**Exercise description:** Extract the passage of the proteasome text from "Cellular Response to Oxidative Stress. Shown" to "apoptotic/necrotic cell death." verbatim.

Oxidative stress-mediated regulation of proteasome complexes

Abstract

Oxidative stress has been implicated in aging and many human diseases, notably neurodegenerative disorders and various cancers. The reactive oxygen species that are generated by aerobic metabolism and environmental stressors can chemically modify proteins and alter their biological functions. Cells possess protein repair pathways to rescue oxidized proteins and restore their functions. If these repair processes fail, oxidized proteins may become cytotoxic. Cell homeostasis and viability are therefore dependent on the removal of oxidatively damaged proteins. Numerous studies have demonstrated that the proteasome plays a pivotal role in the selective recognition and degradation of oxidized proteins. Despite extensive research, oxidative stress-triggered regulation of proteasome complexes remains poorly defined. Better understanding of molecular mechanisms underlying proteasome function in response to oxidative stress will provide a basis for developing new strategies aimed at improving cell viability and recovery as well as attenuating oxidation-induced cytotoxicity associated with aging and disease. Here we highlight recent advances in the understanding of proteasome structure and function during oxidative stress and describe how cells cope with oxidative stress through proteasome-dependent degradation pathways.

Fig. 1.

Cellular Response to Oxidative Stress. Shown here is a flow chart detailing the production of reactive oxygen species (ROS) and the subsequent cellular response resulting in either the return to normal cellular homeostasis or apoptotic/necrotic cell death.

Fig. 2.

Model of oxidative stress-dependent regulation of proteasomes. In the early phase of cellular response to oxidative insult, various changes occur to modulate 26S and 20S proteasome activity in order to promote the degradation of oxidized proteins, and limit the damage of oxidative stress. Initially, under milder stress conditions, 26S proteasomes are activated by mechanisms still unknown. With persistent oxidative insult, or application of acute oxidative stress, proteasomes disassemble into 20S CPs and 19RPs. In yeast, the PIP Ecm29 is required for this disassembly (77). Following dissociation, free 20S proteasomes are activated and oxidized proteins are degraded independently of ATP and ubiquitin. If cells undergo prolonged exposure to oxidative stress (at least 12 h), cells enter the late phase of cellular response to oxidative stress. Though the exact mechanism is unknown, 26S proteasome inhibition ultimately signals the synthesis of new proteasome components and the formation of functional proteasome degradation units. Of note * 20S, i20S, and i26S proteasomes are more effective than standard 26S proteasomes for degrading oxidized proteins.

[Dataset entries]
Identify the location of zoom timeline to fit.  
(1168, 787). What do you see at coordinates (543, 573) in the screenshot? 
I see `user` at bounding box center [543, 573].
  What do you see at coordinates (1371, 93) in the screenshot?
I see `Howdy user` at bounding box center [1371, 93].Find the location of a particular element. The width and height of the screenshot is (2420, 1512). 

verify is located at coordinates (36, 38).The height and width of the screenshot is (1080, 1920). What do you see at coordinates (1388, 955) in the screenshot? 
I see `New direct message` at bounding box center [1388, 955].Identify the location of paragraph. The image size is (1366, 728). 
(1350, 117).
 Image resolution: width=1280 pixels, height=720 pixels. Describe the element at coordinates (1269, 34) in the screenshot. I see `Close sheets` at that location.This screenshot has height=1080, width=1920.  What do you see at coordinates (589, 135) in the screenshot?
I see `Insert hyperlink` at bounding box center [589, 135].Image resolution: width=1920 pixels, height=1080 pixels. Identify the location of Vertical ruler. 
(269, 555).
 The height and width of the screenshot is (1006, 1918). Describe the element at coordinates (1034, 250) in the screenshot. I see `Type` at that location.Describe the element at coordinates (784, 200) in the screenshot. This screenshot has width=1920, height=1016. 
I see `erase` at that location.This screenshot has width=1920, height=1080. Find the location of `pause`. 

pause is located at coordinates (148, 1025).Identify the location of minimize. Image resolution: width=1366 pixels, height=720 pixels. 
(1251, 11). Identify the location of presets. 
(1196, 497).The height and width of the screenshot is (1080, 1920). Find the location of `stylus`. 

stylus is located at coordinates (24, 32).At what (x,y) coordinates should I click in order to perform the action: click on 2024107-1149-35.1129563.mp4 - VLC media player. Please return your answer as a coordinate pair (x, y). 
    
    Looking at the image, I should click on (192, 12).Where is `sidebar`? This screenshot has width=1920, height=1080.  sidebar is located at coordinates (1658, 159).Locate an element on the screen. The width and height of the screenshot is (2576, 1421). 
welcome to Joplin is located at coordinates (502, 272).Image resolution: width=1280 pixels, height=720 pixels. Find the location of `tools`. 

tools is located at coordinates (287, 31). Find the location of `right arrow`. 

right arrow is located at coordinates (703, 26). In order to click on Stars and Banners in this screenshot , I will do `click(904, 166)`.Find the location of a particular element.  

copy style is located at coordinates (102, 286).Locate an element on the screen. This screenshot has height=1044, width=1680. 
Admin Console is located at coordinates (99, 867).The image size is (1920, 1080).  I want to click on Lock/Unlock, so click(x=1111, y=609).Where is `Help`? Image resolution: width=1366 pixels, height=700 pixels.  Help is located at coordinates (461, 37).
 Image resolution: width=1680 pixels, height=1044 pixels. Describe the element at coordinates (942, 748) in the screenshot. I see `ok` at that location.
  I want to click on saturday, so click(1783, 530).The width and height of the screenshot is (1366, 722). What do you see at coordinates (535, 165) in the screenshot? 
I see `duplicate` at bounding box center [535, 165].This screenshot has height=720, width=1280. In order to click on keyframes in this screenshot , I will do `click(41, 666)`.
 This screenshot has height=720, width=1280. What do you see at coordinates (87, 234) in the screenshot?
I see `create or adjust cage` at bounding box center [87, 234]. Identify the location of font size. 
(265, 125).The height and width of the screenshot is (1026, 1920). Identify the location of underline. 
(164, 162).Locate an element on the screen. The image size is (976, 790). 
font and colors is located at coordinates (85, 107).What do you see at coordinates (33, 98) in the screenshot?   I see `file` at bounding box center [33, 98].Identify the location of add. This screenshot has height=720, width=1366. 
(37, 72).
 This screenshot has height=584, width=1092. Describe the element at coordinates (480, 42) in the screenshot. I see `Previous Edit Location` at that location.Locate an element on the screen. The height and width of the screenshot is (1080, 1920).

**Task answer:**
Cellular Response to Oxidative Stress. Shown here is a flow chart detailing the production of reactive oxygen species (ROS) and the subsequent cellular response resulting in either the return to normal cellular homeostasis or apoptotic/necrotic cell death.